On Friday, August 5, 2011, Feldman staged the first sanctioned bare knuckle match in the U.S. since 1889, with Gunn defeating Richard Stewart on Yavapai Nation land in Arizona. Gunn's first title defense took the title back underground; he faced Jay Z's bodyguard Ernest "Mine’s a Nine" Jackson on December 1, 2011, as seen in the video at bottom.

The description that follows is courtesy of northjersey.com.

When the world heavyweight bare-knuckle boxing championship bout takes place, it does so with none of the fanfare typical of regular boxing matches.

The event is invitation only, and the final location is disclosed just hours before the fight takes place.

In the end, it's in the ghetto of one of America's meanest cities that the collection of involved characters will be gathered to witness the spectacle... and what a collection it is.

The audience is made up of all males, nearly all of whom belong to or are descended from a nomadic tribe of Irish gypsies known in America as "Irish Travelers."

Some, wearing wool overcoats and scully caps, have thick brogues straight from the shores of the Old Country, while others, clad in hooded sweatshirts and jeans, have the dying blue-collar New York accent that uses the letter "r" merely as a placeholder.

Professional boxers mix with working men and wiseguys from the Irish underworld, and to a man they are cordial and welcoming, all great lovers of conversation, a good laugh, or an off-color joke.

When their champ arrives, they greet him like a long-lost brother, and cheers and back slaps erupt through the street-lit city night as they welcome the Canadian-born fighter who has become Rochelle Park's own: Bobby Gunn.

Standing at just over 5 foot 10 inches and likely hovering around 200 pounds, he is nearly as wide as he is tall, and his dark hair and thoroughly Celtic face belie his Irish and Scottish roots.

Although Gunn, 37, is a seven-time cruiserweight champ with a ring record of 21-4-1, perhaps more impressive is his record when the gloves are off; at 66-0, he is creating his own legend on the underground boxing circuit.

And that circuit (Gunn's last match, held in public on an Arizona Indian reservation, notwithstanding) is still very underground.

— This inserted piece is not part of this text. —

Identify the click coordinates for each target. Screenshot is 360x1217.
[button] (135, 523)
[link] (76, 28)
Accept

After being led through a door that opens only from the inside, the crowd of around 150 is brought to a warehouse with deep blue painted floors and fluorescent lights, where a makeshift ring - a square area between the building's support poles - lies.

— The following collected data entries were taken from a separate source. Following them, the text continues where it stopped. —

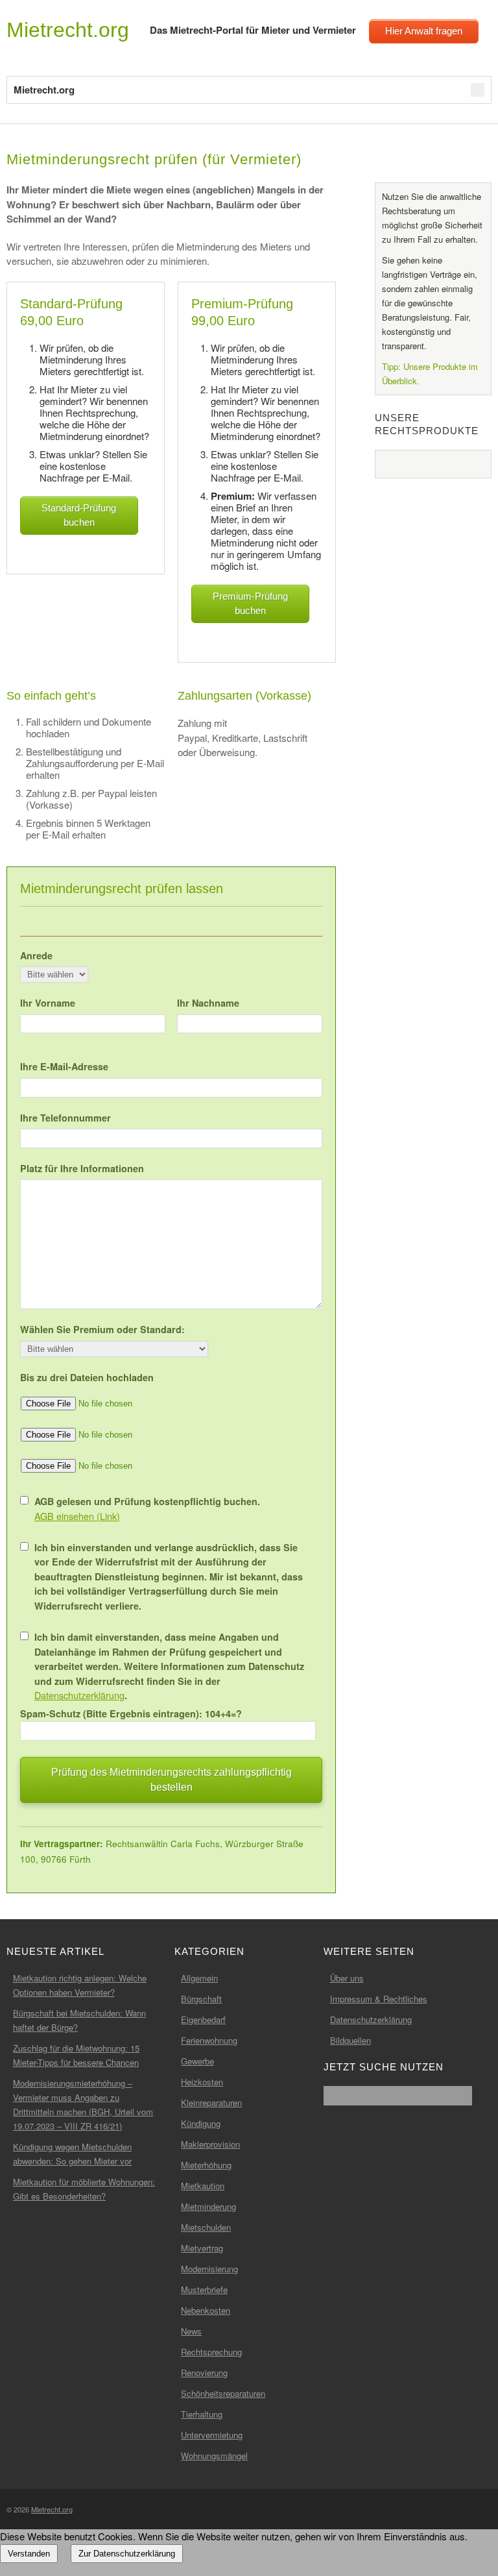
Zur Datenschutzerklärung (126, 2553)
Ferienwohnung (209, 2040)
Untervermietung (212, 2435)
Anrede (36, 955)
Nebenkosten (205, 2310)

Rumors abound about his opponent, Ernest Jackson - he's 6 foot 5 inches tall, weighs nearly 300 lbs, was allegedly a bodyguard for Jay-Z - but Gunn, dressed in blue jeans and a black shirt, is calm as the day is long and walks around in his typically affable way text messaging, smiling, and laughing.

As his opponent is introduced, however, and the fight draws near, a different Bobby Gunn emerges. As his trainer, Dominick Scibetta smears Vaseline on his face, his Irish eyes scorch with their own blue light and he paces to and fro, a caged lion eyeing a child at the zoo.

He has turned into, as he says, "the Bobby Gunn that nobody likes."

Jackson, lean but muscular, turns out to be tall, but not 6 foot 5, and nowhere near 300 pounds. He is not intimidated, though, and it is immediately clear what his game plan is: keep moving, keep pumping the jab into Gunn's face, and don't let the shorter, stockier champ catch him.

Unfortunately, it's nothing that Gunn hasn't seen, and his professional experience shows through even as a cut opens up under his left eye courtesy of Jackson's left hand. He stays loose and gradually begins to close the gap between himself and his rangy opponent.

Three minutes in, he lands a sharp jab to Jackson's face, then another, and the crowd grows excited.

More shots land, and fists hitting the face create the sound of slabs of meat being slapped on concrete.

Jackson slowly tires, and Gunn walks him down, finding his range and landing devastating punches to the challenger's gut. With no gloves to spread the impact, he may as well be using a baseball bat.

Somewhere in the crowd, Gunn's 15-year-old son - baby-faced but a boxer himself - watches.

Jackson begins to fall into the champ's heavier shots, brutal overhand rights, and left hooks that stagger him and send him careening backward before he bravely comes back in for more.

As the fight nears its savage crescendo, Gunn connects with a right hand to the temple that drops Jackson, who quickly pops back up as the now-screaming crowd begins to close in, eager with anticipation, chanting "Bob-by, Bob-by!"

Jackson tries to work Gunn's body, but he doesn't hit hard enough and now he's playing the champ's game. A minute later, Gunn connects with shattering left hooks that send Jackson to the ground, crawling on all fours in a noble but ultimately futile attempt to rise as the referee waved the bout off.

Just minutes later, a rumor will sweep the crowd - cops, cops! - and the warehouse is emptied as quickly as it was filled. Quietly, however, the champ will walk out, his title still intact. 

Bobby Gunn retired in 2017, after losing to Roy Jones Jr. for the WBF World Cruiserweight Title. He is and remains a noble True Fighting Man.

And BKFC is now the hottest new/old combat sport on the planet.